== Extrait fourni ==

Alors que le processus est toujours dans sa phase de test, l’un des prototypes du DC Mini est volé, créant un vent de panique au sein des scientifiques ayant développé cette petite révolution. Dans de mauvaises mains, une telle invention pourrait effectivement avoir des résultats dévastateurs.
Le Dr Atsuko Chiba, collègue de l’inventeur du DC Mini, le Dr Tokita, décide, sous l’apparence de sa délurée alter-ego Paprika, de s’aventurer dans le monde des rêves pour découvrir qui s’est emparé du DC Mini et pour quelle raison.»

Ainsi, le film nous propose de nous balader entre rêve et réalité, la limite entre les deux étant parfois difficilement discernable, comme souvent dans les productions de ce genre et en particulier dans celles de cet auteur, d’autant plus lorsque l’on sait que c’est cette caractéristique qui l’a fait connaître. Pour réussir l’exploit de rendre ce qu’il y a à l’écran accessible à tous, Kon dit vouloir baser le monde des rêves sur l’image d’une immense fanfare bourrée de symboles religieux ou sociaux qui permettent à un public international de s’y repérer tout de suite.
La réalisation sert le film de manière réellement admirable : elle est sans faille et le nombre de choses représentées à l’écran – justement dans cette fameuse fanfare – est incroyable et vraiment bluffant. Le travail sur les couleurs est également très bien pensé, tout comme celui sur les thématiques propres au rêve. Les personnages sont magnifiquement dessinés et l’animation n’est pas en reste grâce à la mise en scène, dynamique et optimale. Visuellement, c’est donc une énorme claque qui nous arrive sur la joue sans prévenir. Tout est très immersif, la musique et les sons très bien reproduits aidant également.

Malheureusement, une fois le film vu, on ne peut s’empêcher de réaliser que, vu la thématique du film (le rêve et donc l’inconscient, la manière que chacun a de se représenter et de représenter les autres), Satoshi Kon aurait pu aller un peu plus loin dans le développement.

La parade, encore et toujours la parade...
Ainsi Paprika, l’héroïne pétillante et sulfureuse du film, est l’alter-ego de la scientifique Atsuko Chiba, femme froide (pour ne pas dire frigide). Toute la retenue dont fait preuve la personne réelle est inversement proportionnelle à l’impudence de Paprika, dont Kon se sert pour faire voyager le spectateur à travers les rêves, la recherche du DC Mini passant quelques fois au second plan.
Ainsi, on a droit à Paprika qui vole, Paprika en sirène, Paprika en SonGoku, Paprika en Papillon, Paprika en poupée japonaise… Paprika est partout et dans toutes les formes possibles, surtout des formes volatiles car sa vraie personnalité est tellement terre-à-terre qu’elle en est ennuyeuse. Elle est un personnage omniprésent qui se veut complexe mais ne cache en fait qu’un gros vide créatif en matière de protagonistes aux personnalités intéressantes : cette forme de dualité est bien connue et très peu originale.

===
== Enregistrements fournis ==

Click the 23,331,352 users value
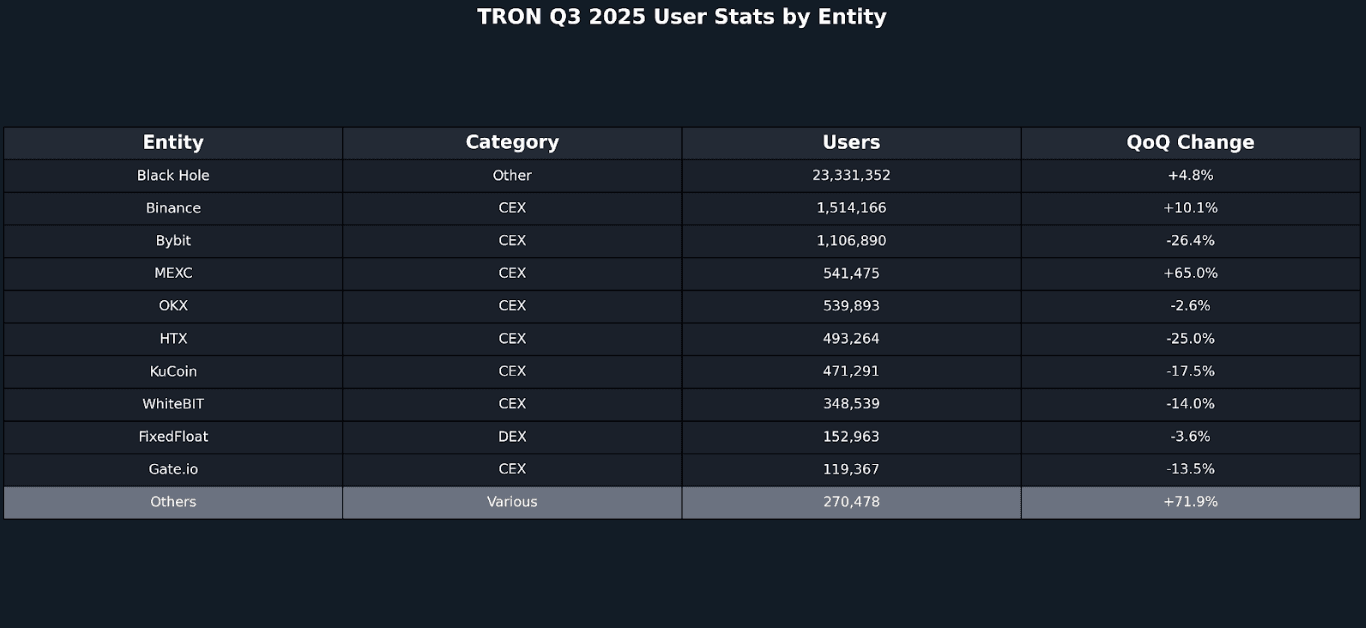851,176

===
== Enregistrements fournis ==

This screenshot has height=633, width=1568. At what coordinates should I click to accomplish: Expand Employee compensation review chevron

===
== Enregistrements fournis ==

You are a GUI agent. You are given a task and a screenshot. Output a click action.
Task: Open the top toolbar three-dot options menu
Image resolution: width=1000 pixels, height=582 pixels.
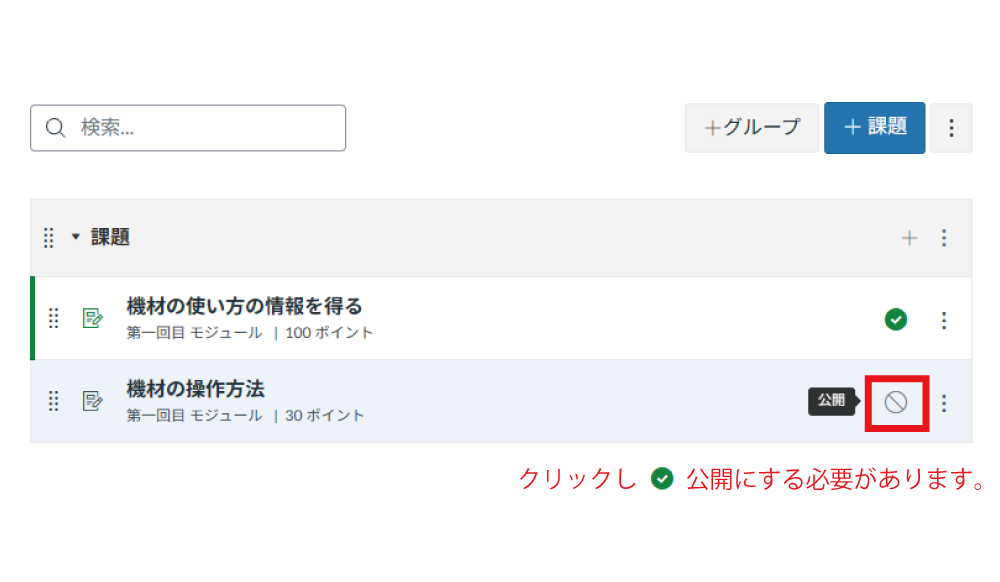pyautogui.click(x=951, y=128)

===

* [Exercices]:
a - Recopiez le passage de la critique du film de Satoshi Kon qui va de « Malheureusement, une fois » jusqu'à « au second plan. » inclus.
b - Poursuivez la critique du film de Satoshi Kon après sa dernière phrase.

* [Réponses par exercice]:
a -
Malheureusement, une fois le film vu, on ne peut s’empêcher de réaliser que, vu la thématique du film (le rêve et donc l’inconscient, la manière que chacun a de se représenter et de représenter les autres), Satoshi Kon aurait pu aller un peu plus loin dans le développement.

La parade, encore et toujours la parade...
Ainsi Paprika, l’héroïne pétillante et sulfureuse du film, est l’alter-ego de la scientifique Atsuko Chiba, femme froide (pour ne pas dire frigide). Toute la retenue dont fait preuve la personne réelle est inversement proportionnelle à l’impudence de Paprika, dont Kon se sert pour faire voyager le spectateur à travers les rêves, la recherche du DC Mini passant quelques fois au second plan.

b -
Pareil pour l’inventeur du DC mini, jeune scientifique de génie qui se fait constamment réprimander pour son infantilisme et qui se trimballe une obésité sans pareille. Il se représente en rêve sous la forme d’un robot typique des anime avec seulement son visage à découvert, comme pour cacher le corps dont il a certainement honte et peut-être parce que la carrure de robot lui procure la puissance dont il rêve.

On citera également leur chef de projet, un vieux scientifique au tempérament dynamique et bon enfant dans la réalité qui se voit dépeint en roi de la fanfare fantasmant sur Paprika et sur les jeunes filles en général, tel un vieillard un peu pervers…

Tout ceci est très joli et bien pensé mais on est tenté de se dire : « et après ? ». Kon nous avait habitués à bien mieux en ce qui concerne le développement des personnages (Perfect Blue en est un excellent exemple).

Paprika déguisée, encore une fois.
Mais tout ceci n’est rien par rapport à la réutilisation dans ce film de certains éléments de ses précédentes créations : on retrouve certains lieux, certaines situations et même certains personnages issus de ses productions passées !
Auto-citation de génie ou recyclage abusif d’éléments qui, au final, ne seront pas connus du grand public ? Entre les deux hypothèses, on penche pour la seconde tant la première démontrerait alors un manque de tact sans égal.

De ce fait, le personnage de l’inspecteur de police est directement repris de celui de Paranoïa Agent, tout comme les scènes où il retombe dans l’enfance dans une ville des années soixante. On notera également des idées et des plans de caméra repris de Perfect Blue et de Millenium Actress.
Le tout dégage une impression de grosse flemme et de foutage de gueule.

On ne va pas reprocher à Satoshi Kon de vouloir masquer la pauvreté toute relative de ses personnages et de son scénario avec une réalisation à couper le souffle et des clins d’oeil à gogo mais se réapproprier ses propres travaux sous prétexte que le grand public ne les a sans doute pas vus, c’est juste honteux.

Encore et toujours la parade...

Pour conclure, on dira que Paprika est avant tout un film destiné à en foutre plein les yeux et à déglinguer un peu le cerveau en faisant style “vous pouvez pas comprendre”, façon film d’auteur alors qu’on parle ici d’un film gros budget qui sent surtout le réchauffé.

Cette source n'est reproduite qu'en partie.